I remember a time a while back when I was regarded as something not human. In the eyes of the beholder in this instance, I had transcended the human bar that had been set.

At the time, I was preparing to move. Again. In the process of packing for my trip I dropped a book and the cover cracked. I liked the book quite a lot, and I became embarrassed when I dropped it.

She laughed, of course. Often people laugh at others’ misfortune. But it wasn’t malicious laughter so I didn’t get bothered by it. No, it was what she said after she laughed that stung me. She told me that it was nice to see me make mistakes because it made me seem human.

From what I understand, in her mind I’d become something too flawless to be human, too perfect. And to her, my falter made me seem less than perfect. Thinking back on it now, I suppose this would have made me seem more obtainable to her, in a romantic sense, or even as a friend.

Regardless, she made me feel human in a way that I couldn’t have imagined up to that point. In just a few words, she made me see myself as something more, something perfect, and in the same breath she knocked me on my ass and made me understand that I was flawed.

I remember reading a while back, an excerpt from an interview with Neil Gaiman. He said that he’d tried to wear a baseball cap at the beginning of his career because all writers seemed to wear them. Even though he didn’t like wearing baseball caps, and everyone told him he needed to ditch them, he kept at it.
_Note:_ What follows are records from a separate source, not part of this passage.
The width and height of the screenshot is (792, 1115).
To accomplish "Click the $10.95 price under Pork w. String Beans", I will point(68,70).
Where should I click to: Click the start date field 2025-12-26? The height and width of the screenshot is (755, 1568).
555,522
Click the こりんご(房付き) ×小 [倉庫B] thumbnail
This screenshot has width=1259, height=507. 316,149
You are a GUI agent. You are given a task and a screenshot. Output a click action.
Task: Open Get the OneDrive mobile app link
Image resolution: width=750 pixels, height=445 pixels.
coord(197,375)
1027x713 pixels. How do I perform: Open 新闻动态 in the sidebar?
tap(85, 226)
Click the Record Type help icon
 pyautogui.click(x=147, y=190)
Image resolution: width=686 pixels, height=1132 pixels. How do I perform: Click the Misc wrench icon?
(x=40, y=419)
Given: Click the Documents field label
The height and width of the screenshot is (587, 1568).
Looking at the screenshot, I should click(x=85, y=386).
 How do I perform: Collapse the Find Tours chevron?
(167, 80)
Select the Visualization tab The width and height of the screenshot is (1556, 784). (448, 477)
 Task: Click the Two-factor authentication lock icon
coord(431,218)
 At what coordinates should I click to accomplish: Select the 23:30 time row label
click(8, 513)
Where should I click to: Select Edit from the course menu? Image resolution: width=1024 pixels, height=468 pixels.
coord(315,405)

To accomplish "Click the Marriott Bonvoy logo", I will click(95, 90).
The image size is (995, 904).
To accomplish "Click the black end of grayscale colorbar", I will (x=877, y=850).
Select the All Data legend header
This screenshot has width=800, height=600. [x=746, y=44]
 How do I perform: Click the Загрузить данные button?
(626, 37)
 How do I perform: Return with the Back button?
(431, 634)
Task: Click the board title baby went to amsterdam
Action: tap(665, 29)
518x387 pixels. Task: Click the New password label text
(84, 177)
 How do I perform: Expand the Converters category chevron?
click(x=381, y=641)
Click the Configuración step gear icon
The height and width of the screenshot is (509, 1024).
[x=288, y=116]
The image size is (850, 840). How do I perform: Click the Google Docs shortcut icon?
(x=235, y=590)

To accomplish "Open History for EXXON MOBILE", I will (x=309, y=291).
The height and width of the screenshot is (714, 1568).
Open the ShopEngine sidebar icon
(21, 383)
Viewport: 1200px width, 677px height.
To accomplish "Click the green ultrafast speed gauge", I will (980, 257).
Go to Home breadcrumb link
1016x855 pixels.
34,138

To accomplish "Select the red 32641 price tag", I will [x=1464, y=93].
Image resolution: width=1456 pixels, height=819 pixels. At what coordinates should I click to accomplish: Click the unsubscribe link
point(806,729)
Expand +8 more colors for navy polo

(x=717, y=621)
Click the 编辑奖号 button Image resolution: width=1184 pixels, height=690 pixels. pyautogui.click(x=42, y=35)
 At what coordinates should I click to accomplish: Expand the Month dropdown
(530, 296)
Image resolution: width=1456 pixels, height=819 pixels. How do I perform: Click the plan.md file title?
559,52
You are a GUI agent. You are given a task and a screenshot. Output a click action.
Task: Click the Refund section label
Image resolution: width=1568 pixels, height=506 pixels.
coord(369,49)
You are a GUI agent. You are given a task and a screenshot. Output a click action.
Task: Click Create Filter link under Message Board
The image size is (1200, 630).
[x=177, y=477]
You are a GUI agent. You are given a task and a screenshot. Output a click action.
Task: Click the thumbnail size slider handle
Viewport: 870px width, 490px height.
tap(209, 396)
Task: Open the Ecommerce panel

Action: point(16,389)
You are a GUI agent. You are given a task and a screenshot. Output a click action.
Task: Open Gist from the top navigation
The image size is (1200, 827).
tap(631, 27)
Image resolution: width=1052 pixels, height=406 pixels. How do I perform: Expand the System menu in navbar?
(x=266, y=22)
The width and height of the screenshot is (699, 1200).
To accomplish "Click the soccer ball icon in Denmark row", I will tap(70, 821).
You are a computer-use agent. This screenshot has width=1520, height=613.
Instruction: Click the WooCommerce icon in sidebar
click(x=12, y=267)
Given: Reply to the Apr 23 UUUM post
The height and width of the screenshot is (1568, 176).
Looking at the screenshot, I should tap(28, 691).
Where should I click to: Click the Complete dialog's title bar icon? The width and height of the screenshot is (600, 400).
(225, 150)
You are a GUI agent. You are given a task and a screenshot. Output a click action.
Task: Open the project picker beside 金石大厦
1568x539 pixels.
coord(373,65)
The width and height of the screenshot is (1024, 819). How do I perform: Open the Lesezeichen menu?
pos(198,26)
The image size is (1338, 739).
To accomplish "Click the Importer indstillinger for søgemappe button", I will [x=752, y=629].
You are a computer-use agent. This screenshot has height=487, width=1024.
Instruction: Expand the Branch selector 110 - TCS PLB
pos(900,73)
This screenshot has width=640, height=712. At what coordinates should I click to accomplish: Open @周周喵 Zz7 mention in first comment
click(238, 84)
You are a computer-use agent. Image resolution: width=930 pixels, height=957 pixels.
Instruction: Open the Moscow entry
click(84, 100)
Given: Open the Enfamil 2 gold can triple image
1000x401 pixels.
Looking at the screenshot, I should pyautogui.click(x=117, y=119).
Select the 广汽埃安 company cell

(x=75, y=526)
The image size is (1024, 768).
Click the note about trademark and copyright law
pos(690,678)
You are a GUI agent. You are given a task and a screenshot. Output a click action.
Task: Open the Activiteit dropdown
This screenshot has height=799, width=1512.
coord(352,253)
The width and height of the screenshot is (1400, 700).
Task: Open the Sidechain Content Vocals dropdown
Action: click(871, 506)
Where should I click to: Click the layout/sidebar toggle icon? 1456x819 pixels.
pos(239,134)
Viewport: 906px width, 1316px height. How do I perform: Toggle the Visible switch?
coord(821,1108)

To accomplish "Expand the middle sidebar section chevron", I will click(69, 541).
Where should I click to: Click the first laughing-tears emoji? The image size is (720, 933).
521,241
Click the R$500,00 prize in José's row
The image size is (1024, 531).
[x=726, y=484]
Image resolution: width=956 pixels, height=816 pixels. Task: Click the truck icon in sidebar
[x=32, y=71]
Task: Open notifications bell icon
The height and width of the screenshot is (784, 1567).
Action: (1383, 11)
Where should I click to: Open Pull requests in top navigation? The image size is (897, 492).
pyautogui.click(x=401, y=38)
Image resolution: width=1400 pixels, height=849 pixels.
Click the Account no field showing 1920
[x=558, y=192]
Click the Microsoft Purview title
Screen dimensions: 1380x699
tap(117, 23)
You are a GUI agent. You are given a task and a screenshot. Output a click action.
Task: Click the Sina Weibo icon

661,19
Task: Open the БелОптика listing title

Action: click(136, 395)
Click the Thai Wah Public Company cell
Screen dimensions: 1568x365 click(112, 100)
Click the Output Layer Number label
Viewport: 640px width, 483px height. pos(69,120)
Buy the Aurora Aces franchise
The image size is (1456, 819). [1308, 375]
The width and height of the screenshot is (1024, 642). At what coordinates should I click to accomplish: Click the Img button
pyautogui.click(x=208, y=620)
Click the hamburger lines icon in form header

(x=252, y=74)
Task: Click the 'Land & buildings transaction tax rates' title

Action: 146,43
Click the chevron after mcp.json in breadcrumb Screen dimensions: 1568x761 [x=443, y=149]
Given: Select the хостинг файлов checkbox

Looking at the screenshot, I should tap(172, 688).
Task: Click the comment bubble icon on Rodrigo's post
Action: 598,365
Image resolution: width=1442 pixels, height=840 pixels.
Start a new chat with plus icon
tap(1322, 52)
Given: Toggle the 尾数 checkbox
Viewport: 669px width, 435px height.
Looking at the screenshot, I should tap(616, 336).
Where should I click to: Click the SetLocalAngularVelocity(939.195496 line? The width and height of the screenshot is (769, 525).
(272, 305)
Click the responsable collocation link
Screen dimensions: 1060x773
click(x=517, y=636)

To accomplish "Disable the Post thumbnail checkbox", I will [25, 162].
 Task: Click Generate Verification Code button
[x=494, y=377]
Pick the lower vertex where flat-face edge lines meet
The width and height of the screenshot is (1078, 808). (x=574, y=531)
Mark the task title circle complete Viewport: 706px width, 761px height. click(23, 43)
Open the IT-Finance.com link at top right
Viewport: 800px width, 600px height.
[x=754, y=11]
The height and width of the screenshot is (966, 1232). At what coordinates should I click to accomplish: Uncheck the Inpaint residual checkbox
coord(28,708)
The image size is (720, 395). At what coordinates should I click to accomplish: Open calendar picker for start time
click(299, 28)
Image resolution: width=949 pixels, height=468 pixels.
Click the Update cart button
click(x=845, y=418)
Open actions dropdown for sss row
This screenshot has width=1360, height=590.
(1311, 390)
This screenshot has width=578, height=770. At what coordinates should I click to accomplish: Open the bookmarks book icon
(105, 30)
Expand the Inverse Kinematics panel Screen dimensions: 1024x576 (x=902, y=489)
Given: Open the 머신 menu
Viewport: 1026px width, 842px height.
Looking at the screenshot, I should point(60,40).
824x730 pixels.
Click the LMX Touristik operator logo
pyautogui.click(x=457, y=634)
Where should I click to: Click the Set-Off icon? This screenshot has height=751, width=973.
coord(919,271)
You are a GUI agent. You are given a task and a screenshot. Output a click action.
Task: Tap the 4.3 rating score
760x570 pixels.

He continued on because that’s what he’d learned would make him more like a writer, despite the fact that he’d already see quite a bit of success in his career. I’m kind of inferring this last bit, but it makes sense to me. In this instance, perhaps he wasn’t his most confident and needed the affirmation that he was a writer, too, damn it.

For some odd reason, I have connected the two ideas in my mind. It might be due to the fact that I felt similarly in my moment, as I hastily hid the ruined book in the trunk I’d been packing. I wanted to fit into this perfect illusion she’d created for me. I wanted to be more than human. So I glossed over the fact that she’d laughed, and I moved on quickly, hoping that she’d forget the event all together. In other words, I tried to make the baseball hat work for me.

Neil Gaiman eventually started wearing leather jackets instead of baseball hats. They fit him nicely in his style as a person and in the tone of his writing. They are dark and smooth and they just seem right.

Eventually, I put my broken book out on my coffee table. Now it sits in plain view of whomever wanders into my home, a testament to my flaws, imperfections and humanity.